Along with his brother, Goldstone owns Karnival Sports Center Inc., a Brooklyn clothing jobber specializing in the custom embroidery of athletic uniforms. The brothers had had a billing dispute with IPA. To pressure Karnival into paying the $19,700 balance owed for consulting services, someone whom Robert Goldstone believed to be an IPA employee had been speed-dialing Karnival's number, clogging the company's six phone lines and unleashing obscenities at anyone who answered, according to Goldstone. He says he howled to higher-ups at IPA, to the New York City police, and even to the FBI.
Other scalding complaints from IPA clients filtered into Inc. From the owner of an auto-body shop in West Babylon, N.Y., came a second allegation of an IPA telephone blitz in a dispute over a bill payment. The co-owner of a roofing business related that she had sent two IPA consultants packing after one day, concluding, in her words, that "nothing they gave us was of any value, period." The aggrieved clients were turning to Inc. because IPA had appeared on the magazine's list of the nation's 500 fastest-growing privately owned companies -- ranking eighth in 1996 and ninth the next year -- something IPA aggressively promotes in its sales and marketing. Even the business cards of IPA's consultants bear the Inc. 500 logo.

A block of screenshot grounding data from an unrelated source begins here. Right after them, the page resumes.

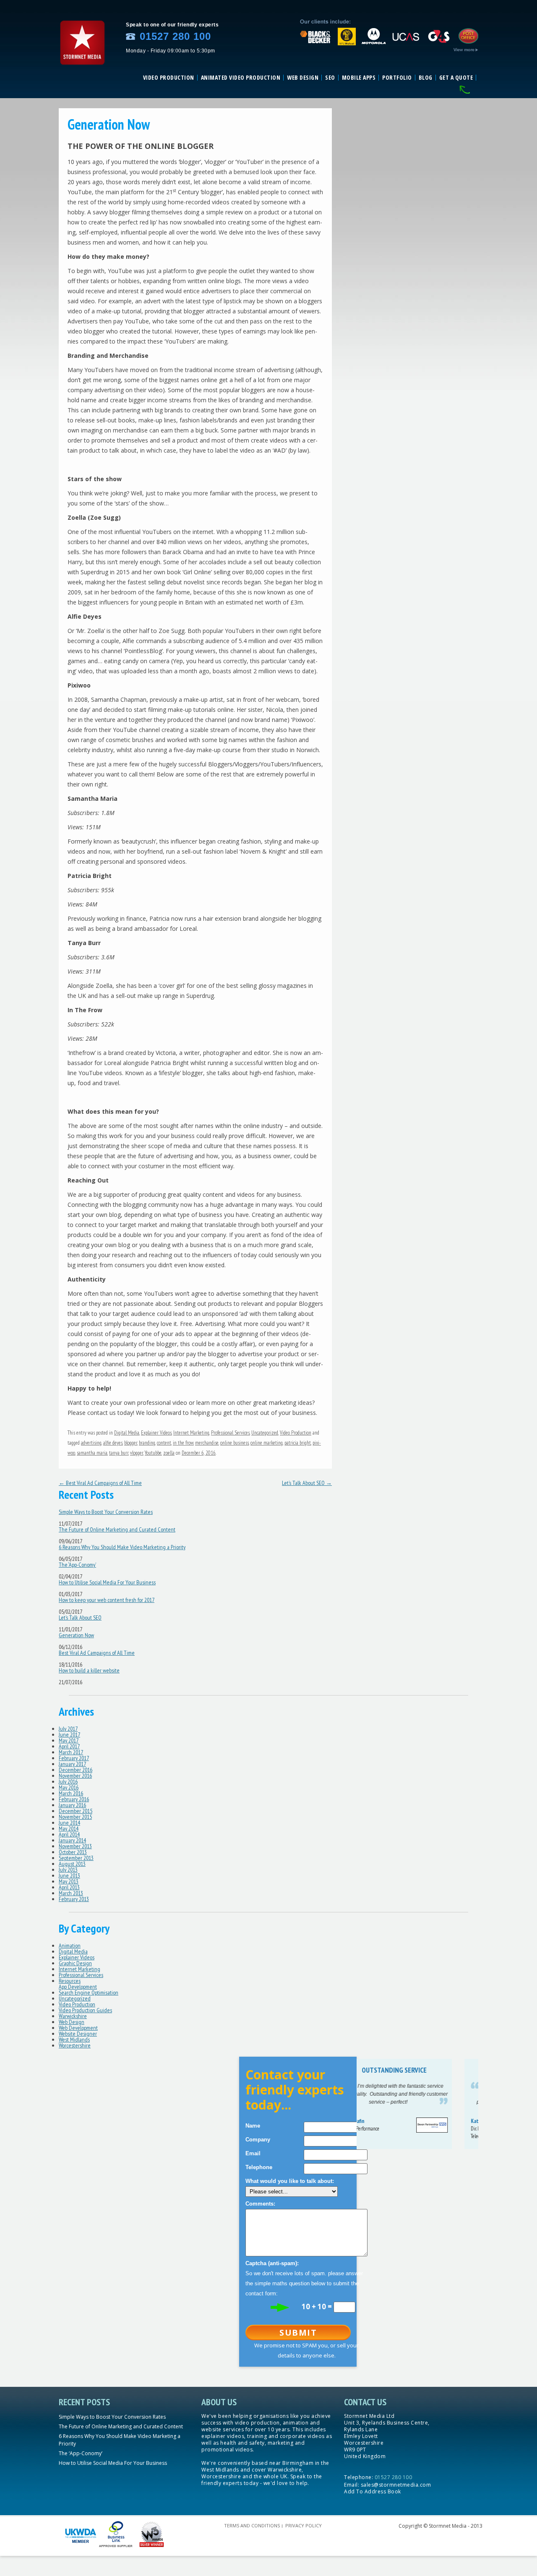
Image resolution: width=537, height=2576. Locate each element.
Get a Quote (456, 78)
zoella (169, 1452)
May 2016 (68, 1787)
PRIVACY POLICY (303, 2525)
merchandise (207, 1442)
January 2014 (72, 1840)
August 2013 (72, 1864)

By the time of Bush's Christmas appearance, I had looked into accusations from several of the company's clients and former employees, and reviewed hundreds of pages of IPA-related court papers and other documents. I'd begun to see a dark side to IPA as I uncovered details about Burgess's checkered past as a disbarred lawyer, as well as the claims of some of the company's clients that it had behaved deceptively and abusively. But all of that couldn't have seemed more far-fetched, even surreal, on that celebratory night. As Bush flashed a thumbs-up and ducked out of the ballroom through a kitchen door, I asked myself which image was accurate. Was the fast-growth phenomenon that was IPA a compelling argument for caveat emptor or a success story worthy of the former president's benediction?
Two days after the party I drove from Chicago 30 miles northwest to IPA's headquarters, in sprawling Buffalo Grove, Ill. Seemingly thrown up the night before on somebody's cornfield, the company's red-brick-and-glass headquarters is but one of many low-slung, glossy new office buildings in the area. Burgess greeted me in his spacious office, which he calls Grand Central Station, and told me he had been at his desk since 5:30 a.m. He works long hours, and his schedule defines the company's work ethic -- employees arrive and leave in the dark "like vampires," in the words of Dan Drugan, IPA's sales chief.